Common travel insurance exclusions
As soon as you've booked flights or a holiday, a travel insurance policy should be next on your shopping list. Don't simply opt for the cheapest policy without reading the small print, however, or you could find it doesn't cover you for everything you need.
There are many different policy types, ranging from cheap travel insurance offering a low level of cover for bog standard holidays, to specialist travel insurance for extended backpacking trips, winter sports holidays, or other specialist breaks.
Basic cover checklist
Make sure that your travel insurance policy covers you for your entire trip, and for:
- Lost and stolen possessions (with maximum claims limits that will cover the value of possessions you'll be taking with you)
- Medical and health cover – in case you're injured or get sick during your trip
- 24-hour emergency service and assistance (with a helpline number for emergencies)
- Personal liability cover, in case you are sued for causing injury or damaging property
- Cancellation/curtailment of your trip
Find out what is excluded from the policy before you buy it. Common exclusions include:
- Drink or drug-related incidents: If you're "under the influence" when something happens, you may not be covered by your insurance.
- Terrorism: Historically, most travel insurance policies excluded terrorism, but nowadays the UK Foreign & Commonwealth Office says about 60% of policies offer cover. Since terrorism can occur practically anywhere in the world, make sure your policy offers cover.
- Lack of reasonable care: Policies won't cover you for lost or stolen possessions unless you take reasonable care of them.
Other exclusions to look out for
In addition to the basic exclusions above, there are a number of others to look out for:
- Activities: Some activities such as jet skiing, bungee-jumping, skiing and snowboarding are excluded from standard policies. Check the exclusions carefully and take out extra cover if necessary.

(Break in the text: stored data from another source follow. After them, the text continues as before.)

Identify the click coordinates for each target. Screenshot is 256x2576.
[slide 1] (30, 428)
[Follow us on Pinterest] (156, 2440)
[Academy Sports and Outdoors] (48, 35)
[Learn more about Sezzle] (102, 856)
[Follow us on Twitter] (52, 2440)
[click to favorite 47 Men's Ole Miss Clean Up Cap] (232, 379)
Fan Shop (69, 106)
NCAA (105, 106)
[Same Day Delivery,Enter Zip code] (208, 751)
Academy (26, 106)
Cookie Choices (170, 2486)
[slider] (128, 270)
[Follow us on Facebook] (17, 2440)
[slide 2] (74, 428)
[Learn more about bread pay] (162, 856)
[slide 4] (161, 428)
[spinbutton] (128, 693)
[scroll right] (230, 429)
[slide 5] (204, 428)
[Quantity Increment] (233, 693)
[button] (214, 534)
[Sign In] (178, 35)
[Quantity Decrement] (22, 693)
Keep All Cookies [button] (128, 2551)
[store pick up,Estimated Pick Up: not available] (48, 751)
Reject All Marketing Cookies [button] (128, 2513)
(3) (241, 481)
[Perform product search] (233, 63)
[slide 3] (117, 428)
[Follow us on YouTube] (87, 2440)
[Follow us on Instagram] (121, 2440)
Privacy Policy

- Pre-Existing Medical Conditions: You must inform your insurance provider of pre-existing medical conditions before you travel. If you don't, and you later make a claim, the underwriters could ask for a copy of your medical records. If you've withheld information they deem relevant to the claim, it could be rejected. Many companies will offer cover if you have an existing medical condition, but it could push up the premium.
- Danger zones and security issues: Predictably, insurance companies regard travel to 'danger zones' as high risk. If the Foreign Office is advising against travel to a country, whether due to disease or unrest, you may not be covered by your insurance there. If your destination is prone to natural disasters such as earthquakes or tornadoes, check your policy for 'Act of God’ clauses.
- Specialist types of travel: Cruises are often not covered by standard policies. If you’re flying, you may want to find a policy that gives you protection if your flight is delayed or cancelled.
Travel insurance buying tips
Shop around to find the right product for the type of trip you're taking, at the best price. Cheaper policies are often cheap for a reason, and it could prove false economy to purchase a low cost policy if it doesn't provide the level of cover you need. If you're planning several trips within 12 months, you could save time and money by purchasing an annual multi-trip insurance policy.